Midtveisevaluering- Lea Landolt

Lea Landolt er tilknyttet Klinisk institutt 1. Veiledere er Hans Peter Marti, James Bradley Lorens og Bjørn Egil Vikse

PhD project

"Epithelial-to-mesenchymal transition in renal cell cancer and renal fibrosis"

By Lea Landolt

Abstract

Epithelial-to-mesenchymal transition (EMT) is an established driver of both malignancy as well as tumor progression and partial EMT also of solid organ fibrosis.

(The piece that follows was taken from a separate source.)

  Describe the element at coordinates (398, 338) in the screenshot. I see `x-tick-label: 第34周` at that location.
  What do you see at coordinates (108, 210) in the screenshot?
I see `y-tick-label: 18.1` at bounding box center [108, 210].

After having established the method to sequence mRNA from archival formalin-fixed and paraffin embedded (FFPE) kidney biopsies, we have characterized markers associated with EMT in both clear cell renal cancer tissues and in kidney fibrosis tissues. We then have analysed mRNA sequencing data of renal cancer tissues in the light of EMT and seen that augmented EMT is a prominent feature and correlates with worse patient survival.

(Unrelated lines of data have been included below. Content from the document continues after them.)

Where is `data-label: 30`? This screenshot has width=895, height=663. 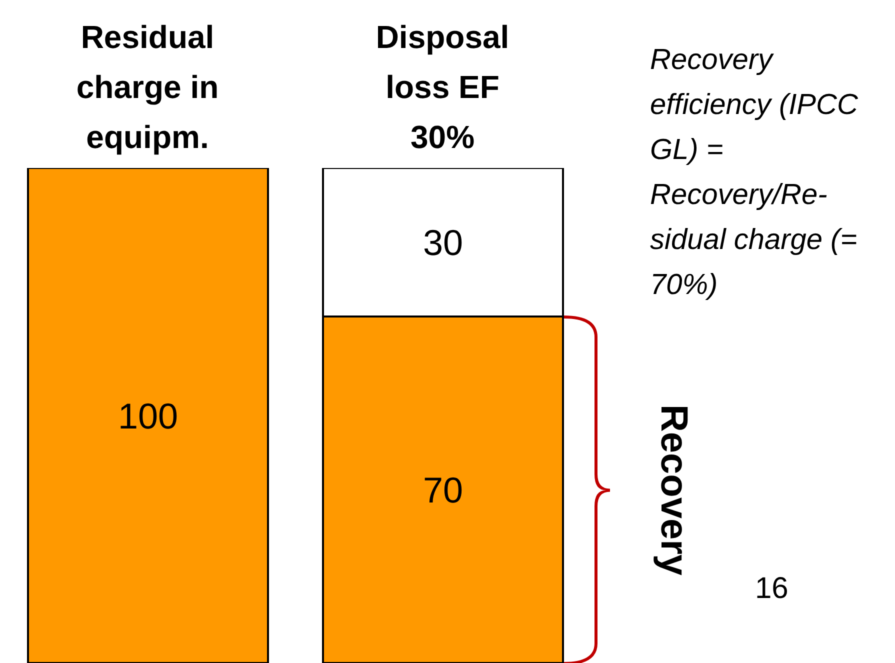 data-label: 30 is located at coordinates (443, 243).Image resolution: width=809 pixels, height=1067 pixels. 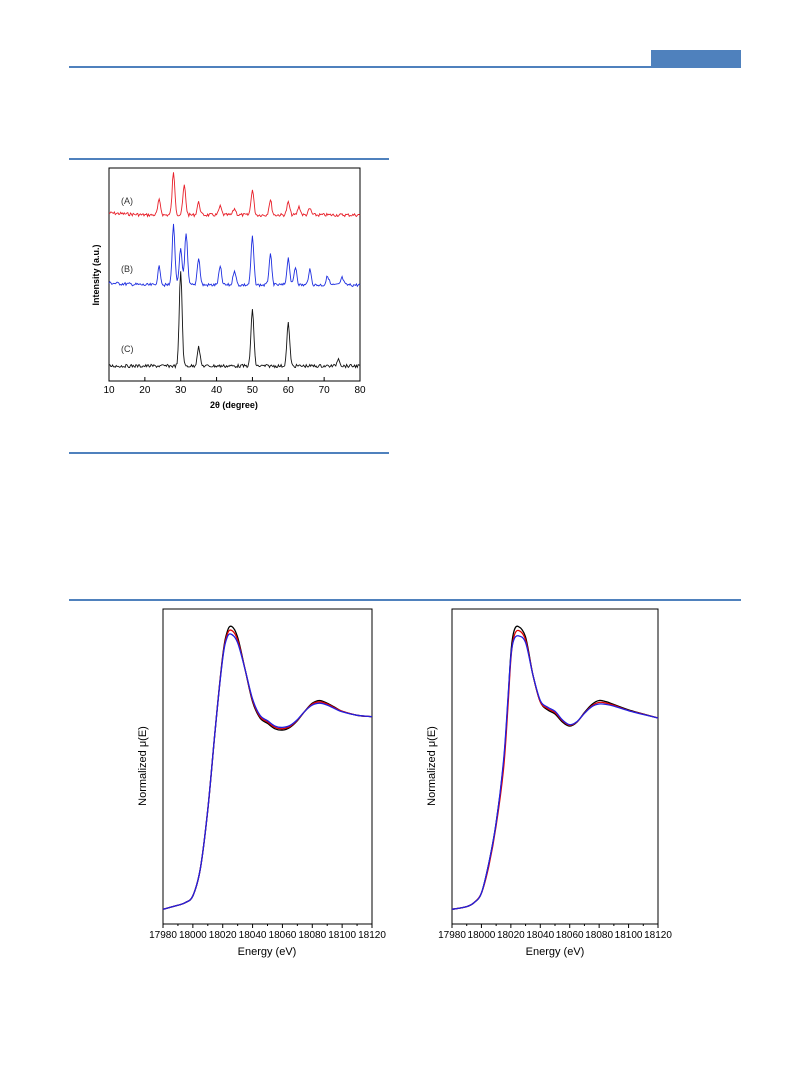 I want to click on xrd-series-label: (A), so click(x=127, y=201).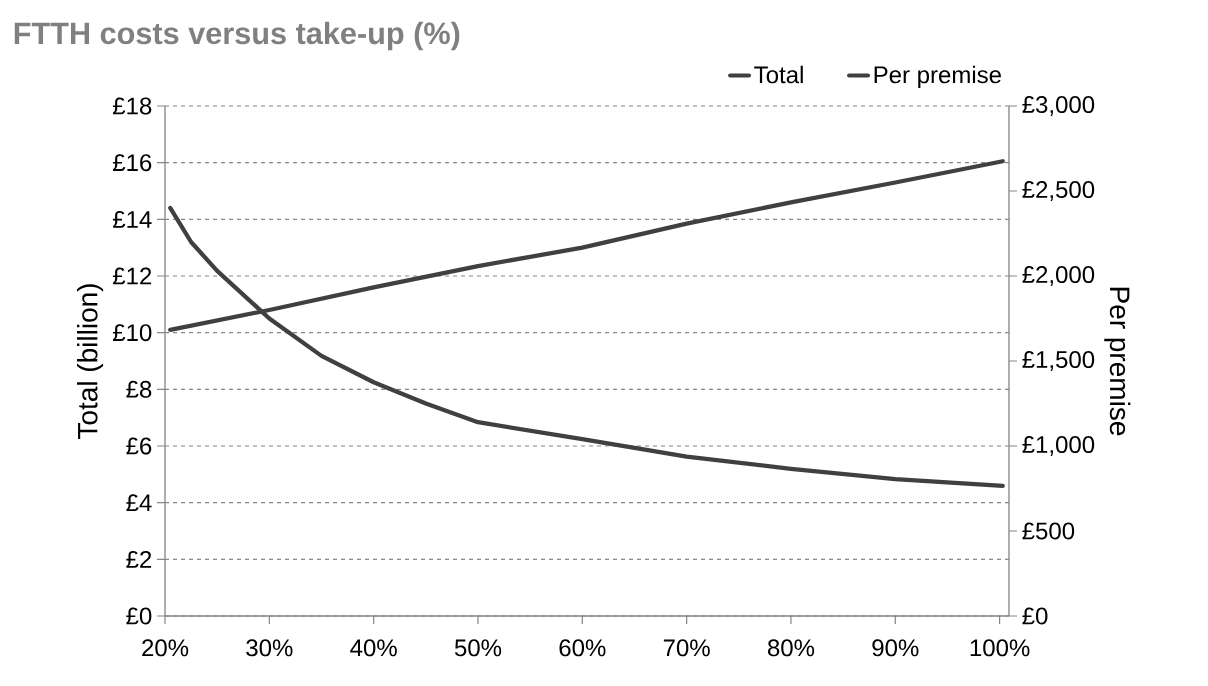  Describe the element at coordinates (139, 446) in the screenshot. I see `y-tick-label: £6` at that location.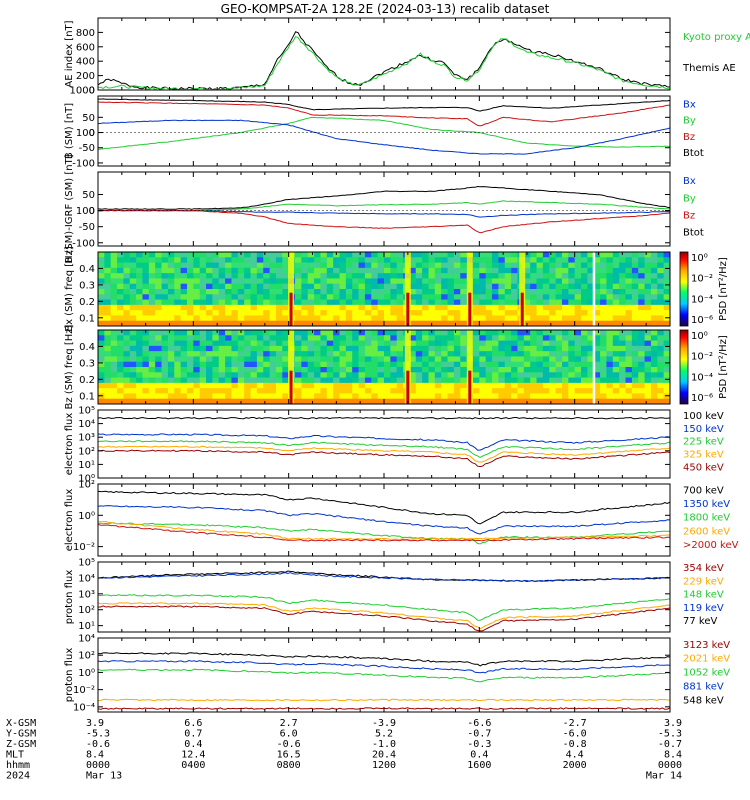 Image resolution: width=750 pixels, height=800 pixels. Describe the element at coordinates (291, 309) in the screenshot. I see `spectrogram-enhancement-core` at that location.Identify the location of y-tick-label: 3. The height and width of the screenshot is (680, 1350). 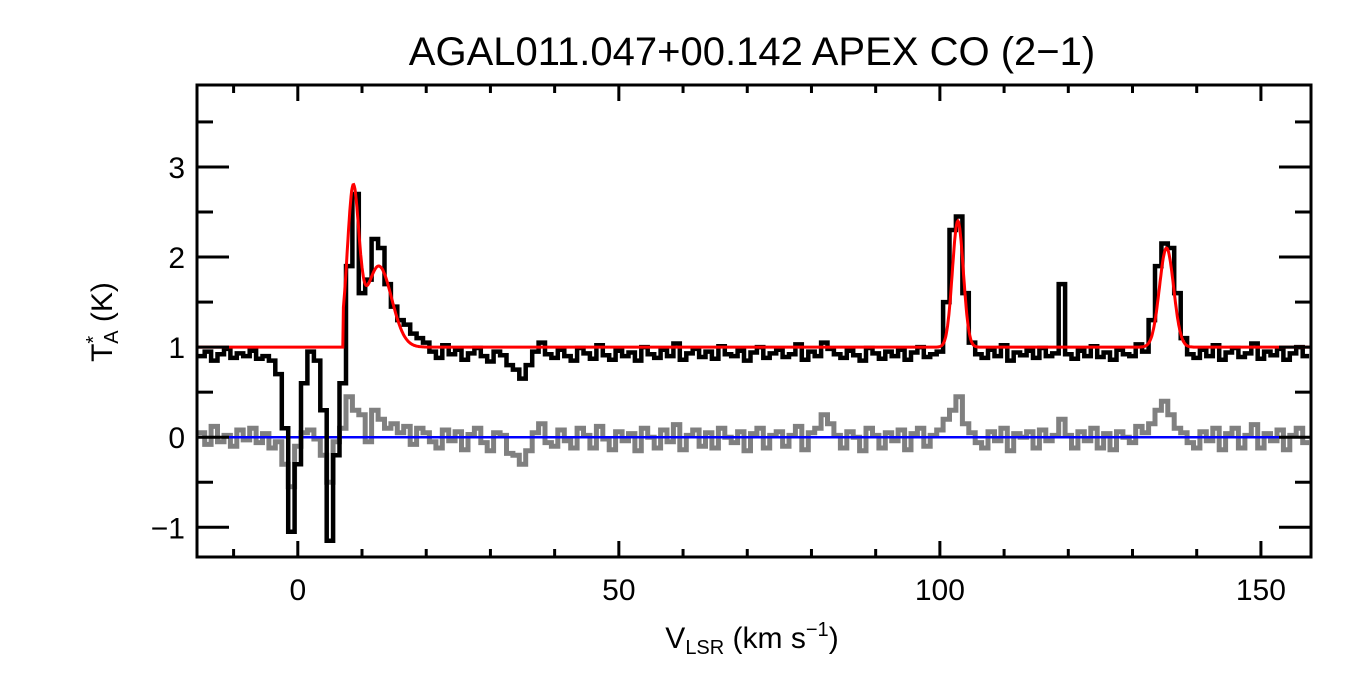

To study EMT in kidney fibrosis, we have blocked Axl receptor tyrosine kinase by BGB324 in a murine kidney fibrosis model (unilateral ureteral obstruction, UUO) over two weeks. First results demonstrated a reduced EMT and fibrosis development in the BGB324 treated group of mice as compared to vehicle and other control groups. In conclusion, inhibition of Axl and EMT represent promising targets to treat clear cell kidney cancer and kidney fibrosis.